Every now and then, the movie remembers there’s a plot it’s supposed to be shepherding. There’s a murder. A couple of chases. A bad guy with no real purpose. The girls are meant to be in hiding, but they keep sneaking off to nightclubs. Trouble follows. But none of it really matters. The action’s flat. The suspense is thinner than the gloss on their lipstick.

Man of the House might have been a decent comedy of contrasts, but what we get instead is a comedy of confused noise. Jones doesn’t embarrass himself. How could he when all he was asked to do was his generic performance? But you can sense the gears in his mind grinding. He’s doing his job. Everyone else involved is just doodling.

Starring: Tommy Lee Jones, Christina Milian, Paula Garcés, Monica Keena, Vanessa Ferlito, Cedric the Entertainer, Anne Archer, Brian Van Holt.
Rated PG-13. Columbia Pictures. USA. 100 mins.
Man on Fire (2004) Poster
MAN ON FIRE (2004) B
dir. Tony Scott

The fire’s already gone out of John Creasy (Denzel Washington) when we meet him. A former CIA operative, now a wreck running on fumes and regret. The bottle and a conscience that won’t shut up are his only constants. He’s offered a job guarding the young daughter of a wealthy—if slightly shady—Mexico City businessman. Her name is Pita (Dakota Fanning, who puts in a performance that’s bright-eyed and sharp). Creasy accepts, but it’s not out of duty. It’s more like vacancy. Something to fill the hours between breakdowns.

At first, Creasy barely looks at her. He drinks. He glowers. He lets the silence do the work. The girl’s an assignment. A paycheck in pigtails. Something to protect, not to know. But Pita doesn’t do quiet. She prods, she pushes, she won’t disappear. And little by little, he gives way. The man who’s been circling the drain starts to remember what it felt like to care. He lets his guard down long enough to forget he’s supposed to feel nothing.

That’s when she’s taken. Snatched in broad daylight, right under his protection. He’s shot trying to defend her. Left bleeding, barely alive. When he awakens, the world feels colder. Emptied out. In the same way he recognizes from before he met Pita. That he used to drown in whiskey. But this time, he’s not going to drink it away. He’s going to reload.

What follows, on paper, looks like a basic procedural. We’ve got a botched ransom, there are dirty cops involved, a serviceably twisty plot. But the camera seems like it’s synced to Creasy’s pulse. It jerks, flares, and vibrates. Every heated interrogation Creasy conducts and every bullet he lobs seems like it’s personal. He isn’t chasing justice. He’s chasing faith. That if he fights hard enough, if he believes he can succeed, he can remake the world. More specifically, that Pita will get to live the life she deserves, even if it costs him everything else.

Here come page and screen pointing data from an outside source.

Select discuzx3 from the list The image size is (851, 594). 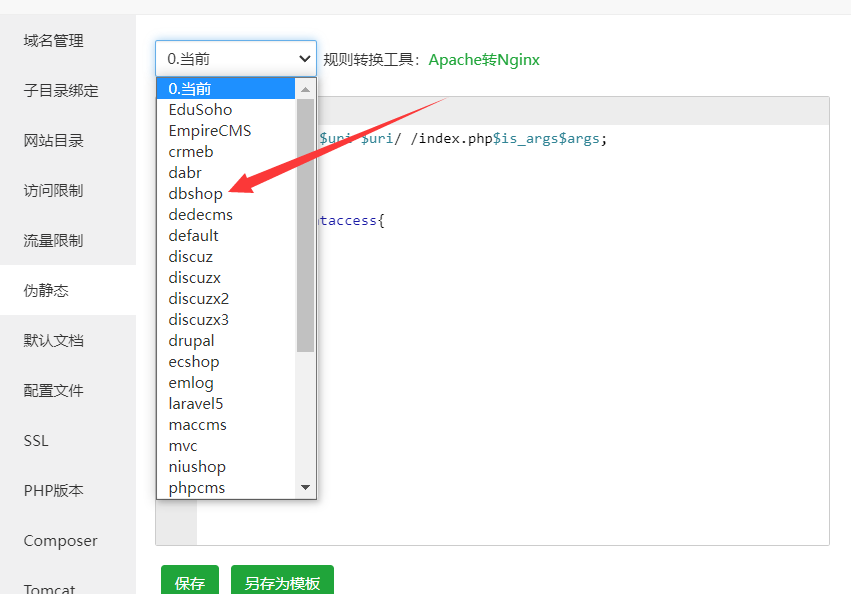tap(198, 320)
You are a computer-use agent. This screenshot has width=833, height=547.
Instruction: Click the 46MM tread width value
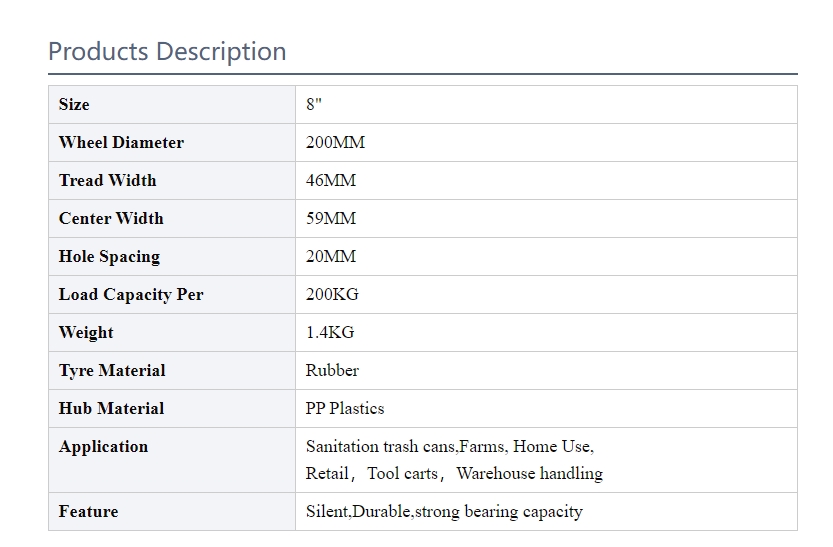point(330,181)
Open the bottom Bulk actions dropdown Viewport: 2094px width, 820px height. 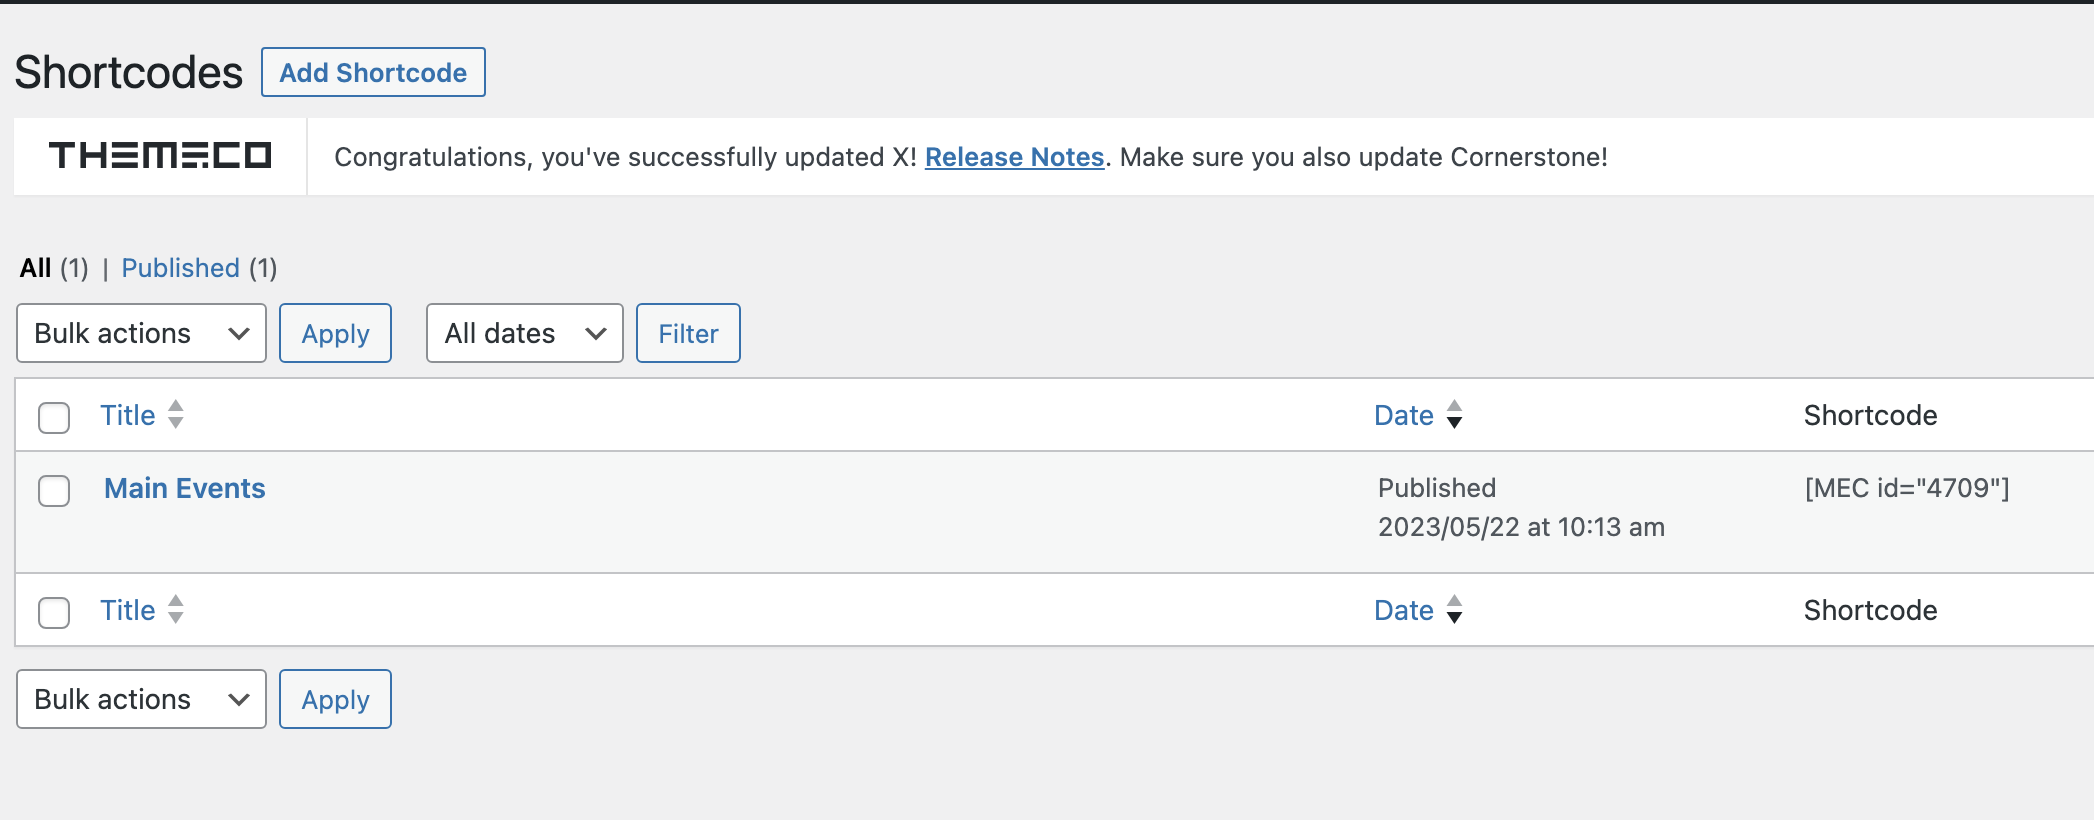(x=141, y=699)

The plot mechanics aren’t special, but Washington and Fanning make this movie feel about as personable and mythic as could be expected in an improbable action-thriller. They bring the kind of human connection that can turn even a rote revenge movie into something that feels like it matters. Creasy is a man who was once lost in his own wreckage and wakes up just long enough to feel it when he loses everything again. And in those ruins, he finds purpose and redemption.

Starring: Denzel Washington, Dakota Fanning, Marc Anthony, Radha Mitchell, Christopher Walken, Giancarlo Giannini, Mickey Rourke, Rachel Ticotin.
Rated R. 20th Century Fox. USA. 146 mins.